Una cosa que no he contado es que me operé a hurtadillas. O sea, que salvo a tres o cuatro personas, no le conté nada a casi nadie. El martes, cuando me levanté, escribí a mis padres y les dije que lo de operarme a primeros de febrero había sido todo una mentirijilla y que ya estaba hecho. Así soy yo. Al principio alucinaron en colores, “¿Cómo ha salido tan trolero este muchacho?”, pensaron. Pero luego se dieron cuenta de que en realidad era mejor así, que lo de las cirugías estando tan lejos aumenta el nivel de hipocondría en un doscientos por ciento, más o menos. Sobre todo en estas circunstancias, pues mis padres no hablan inglés y mi enfermera particular (a la que adoro) no habla español. Así que al final se rindieron a la evidencia y acabaron reconociéndome que el planteamiento había sido impecable. Sobre todo porque la cirugía había salido fetén, claro.
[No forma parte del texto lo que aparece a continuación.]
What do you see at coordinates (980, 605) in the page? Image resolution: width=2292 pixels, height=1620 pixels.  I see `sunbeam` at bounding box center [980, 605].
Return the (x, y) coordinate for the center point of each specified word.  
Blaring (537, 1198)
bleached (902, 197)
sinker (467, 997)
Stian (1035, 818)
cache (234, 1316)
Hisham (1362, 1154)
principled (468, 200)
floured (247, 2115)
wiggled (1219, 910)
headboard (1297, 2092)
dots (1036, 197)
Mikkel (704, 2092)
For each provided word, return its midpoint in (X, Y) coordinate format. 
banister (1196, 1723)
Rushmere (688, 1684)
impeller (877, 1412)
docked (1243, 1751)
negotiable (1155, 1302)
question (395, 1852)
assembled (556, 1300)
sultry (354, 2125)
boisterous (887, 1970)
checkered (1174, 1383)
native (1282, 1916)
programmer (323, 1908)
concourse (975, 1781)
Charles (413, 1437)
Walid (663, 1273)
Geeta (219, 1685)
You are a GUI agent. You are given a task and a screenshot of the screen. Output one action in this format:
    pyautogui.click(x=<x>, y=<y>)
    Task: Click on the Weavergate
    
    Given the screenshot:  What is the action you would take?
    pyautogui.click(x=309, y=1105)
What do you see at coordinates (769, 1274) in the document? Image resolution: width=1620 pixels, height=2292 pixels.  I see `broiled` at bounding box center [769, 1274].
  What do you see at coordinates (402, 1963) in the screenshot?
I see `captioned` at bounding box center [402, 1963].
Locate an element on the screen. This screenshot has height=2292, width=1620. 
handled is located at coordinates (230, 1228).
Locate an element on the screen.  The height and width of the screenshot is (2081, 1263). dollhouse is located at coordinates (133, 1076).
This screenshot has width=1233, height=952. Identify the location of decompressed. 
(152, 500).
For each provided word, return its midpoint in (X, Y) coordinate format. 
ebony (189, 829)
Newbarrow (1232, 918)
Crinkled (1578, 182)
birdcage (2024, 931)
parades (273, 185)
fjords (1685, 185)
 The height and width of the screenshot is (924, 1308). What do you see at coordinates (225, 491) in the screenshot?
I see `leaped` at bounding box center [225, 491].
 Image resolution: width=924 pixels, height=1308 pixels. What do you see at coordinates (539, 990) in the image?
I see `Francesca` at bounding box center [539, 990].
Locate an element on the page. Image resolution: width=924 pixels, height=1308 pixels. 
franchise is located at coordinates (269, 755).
Yo soy un optimista irredimible. Temerario, casi. Así que la semana pasada, en previsión de un desenlace diferente, algo menos feliz que este en el que salgo del quirófano y le digo en reanimación al anestesista que a mí el Sprite sin güisqui no me gusta, hice algunas concesiones. No me dio por ponerme sentimental ni nada de eso porque el cirujano me había llamado días antes para decirme que se trataba de una operación de “pretty low risk”, pero me permití el lujo de dejar mi colección de tebeos en herencia a cada uno de aquellos con los que hablé antes de entrar a operarme. Y no sólo es que legase lo mismo a todos ellos, sino que lo hice sin ningún tipo de fe, pues en realidad no tengo ningún cómic.